[GIVEN TEXT]:
========

# Ribs way too spicy



## banjo5 (Apr 22, 2013)

Smoked some spare ribs yesterday 321 method and they turned out way too spicy. Used Jeff's rub and BBQ sauce. I have used them many times in the past and have never experienced this amount of heat before. My wife tells me I must have mistakened a tsp for a tbs on cayenne.  the spice overwhelmed the entire enjoyment of the smoky flavor and am pretty bummed they turned out so hot. Lips and tongue were burning after taking a bite for quite sometime. I love Jeff's rub and BBQ sauce and have used tem in the past with no overwhelmingness of heat. I like heat but not to the point where a glass of milk and a piece of celery is needed. Whewww. They really had a kick. Habenaro almost. 
Would the BBQ sauce increase in hear if left in fridge overnight and then increase more when applied to ribs the last hour of smoke?
The rub too? Would it increase in heat during the smoke?
Any feed back would be great! 
Favorite BBQ sauces?
Rubs?


----------



## seenred (Apr 22, 2013)

Hmmm...maybe you got more cayenne and black pepper in this batch that you thought?  Those are the ingredients that tend to give that rub some kick.  His sauce has some kick to it too, so maybe a combo of extra spicy rub & extra spicy sauce?

========

[PROBLEMS TO SOLVE]:
A. Say whether each statement agrees with the forum thread about spicy ribs, answering yes or no and quoting the words of the thread that decide it. (i) The ribs were smoked using the 321 method. (ii) The poster had never used Jeff's rub before. (iii) The reply names cayenne and black pepper as the ingredients that give the rub its kick.
B. Rewrite the part of the spicy ribs thread from "Would the BBQ" up to and including "would be great!", putting "refrigerator" in place of "fridge".
C. Please summarize the spicy ribs thread in two sentences.

[DATA BLOCK]:
========

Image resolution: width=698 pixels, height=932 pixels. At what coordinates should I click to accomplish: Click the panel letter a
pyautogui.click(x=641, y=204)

========

[ANSWERS TO EACH TASK]:
A.
(i) Yes: "Smoked some spare ribs yesterday 321 method"
(ii) No: "I have used them many times in the past"
(iii) Yes: "Those are the ingredients that tend to give that rub some kick."

B.
Would the BBQ sauce increase in hear if left in refrigerator overnight and then increase more when applied to ribs the last hour of smoke?
The rub too? Would it increase in heat during the smoke?
Any feed back would be great!

C. A poster reports that spare ribs smoked with the 321 method, using Jeff's rub and BBQ sauce, came out far hotter than in many past uses, possibly from mistaking a teaspoon for a tablespoon of cayenne. The poster asks whether the sauce or rub could gain heat overnight or during the smoke, and a reply suggests the batch may have held more cayenne and black pepper than intended, perhaps combined with the sauce's own kick.